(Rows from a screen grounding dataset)

· · ·

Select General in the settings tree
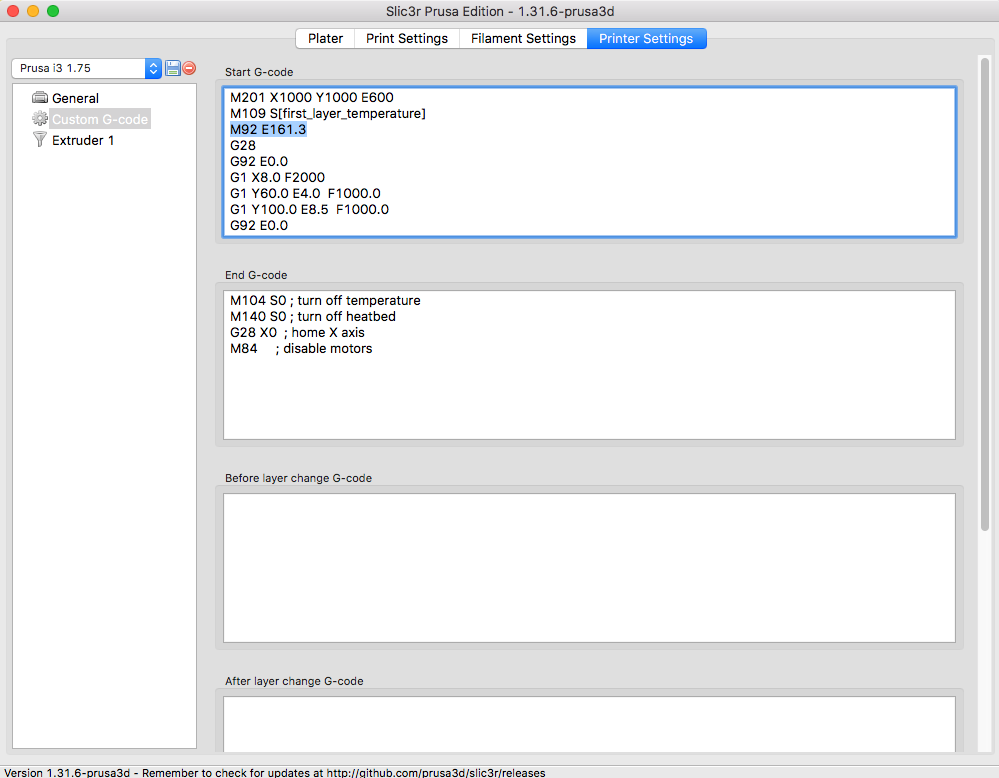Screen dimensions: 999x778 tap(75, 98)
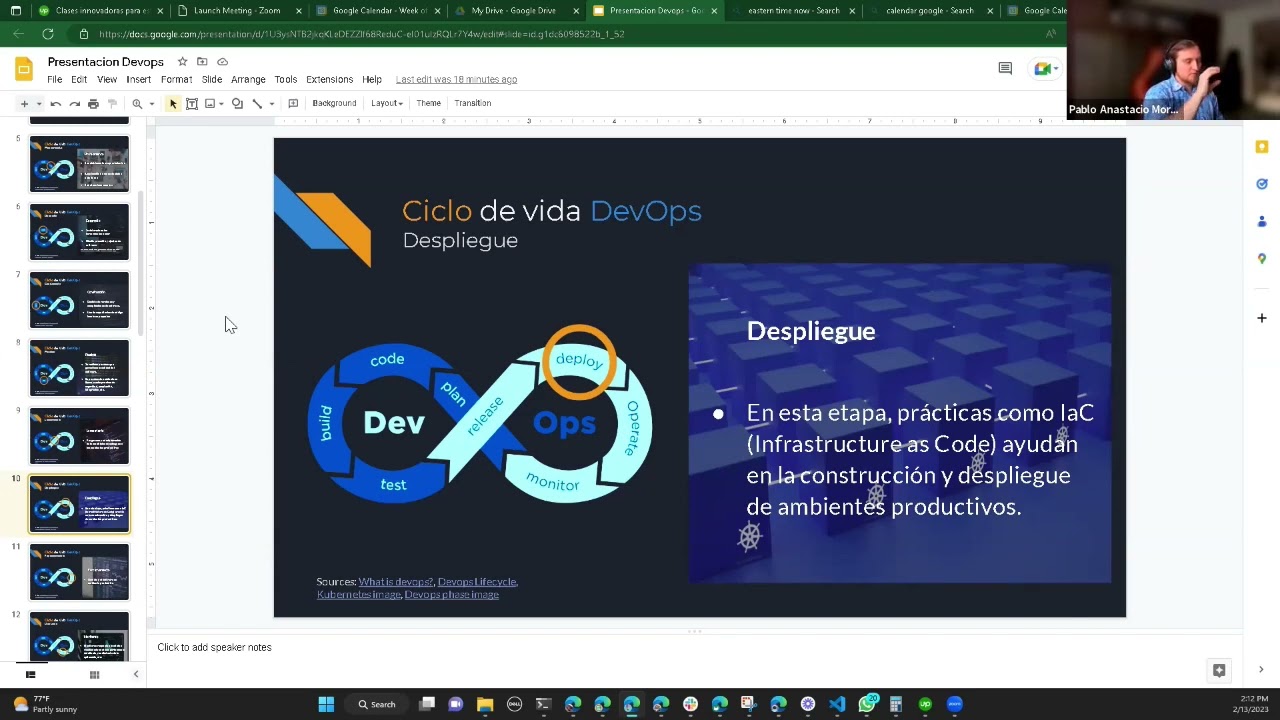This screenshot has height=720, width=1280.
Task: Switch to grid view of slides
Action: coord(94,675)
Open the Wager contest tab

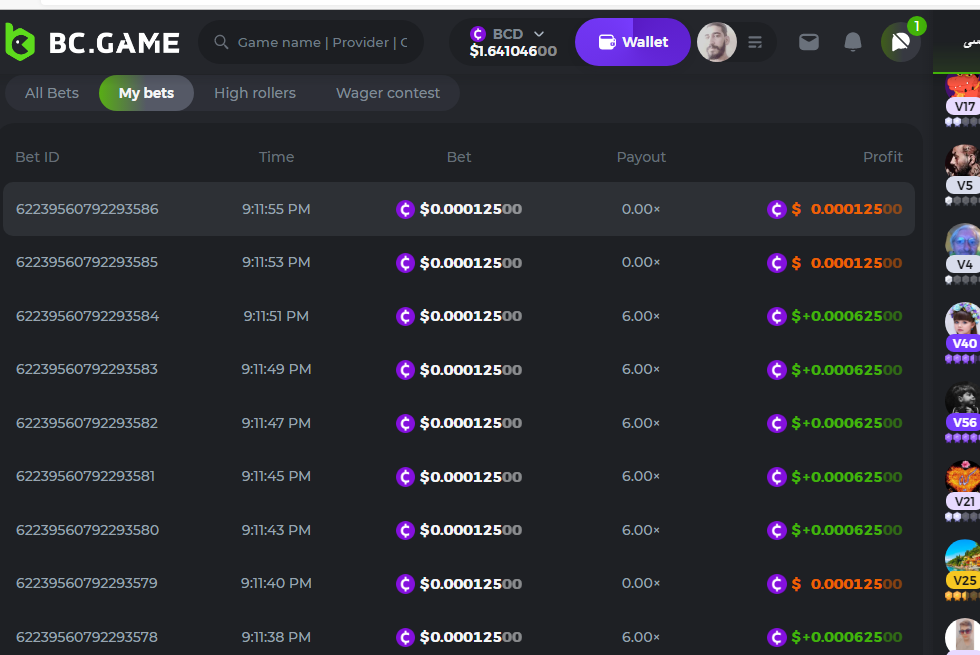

· · ·

Copy every one of the entries above line for line, with no changes, but leave out the pictures.

Select General in the settings tree
Screen dimensions: 999x778 tap(75, 98)
This screenshot has height=720, width=1280.
Task: Switch to grid view of slides
Action: coord(94,675)
Open the Wager contest tab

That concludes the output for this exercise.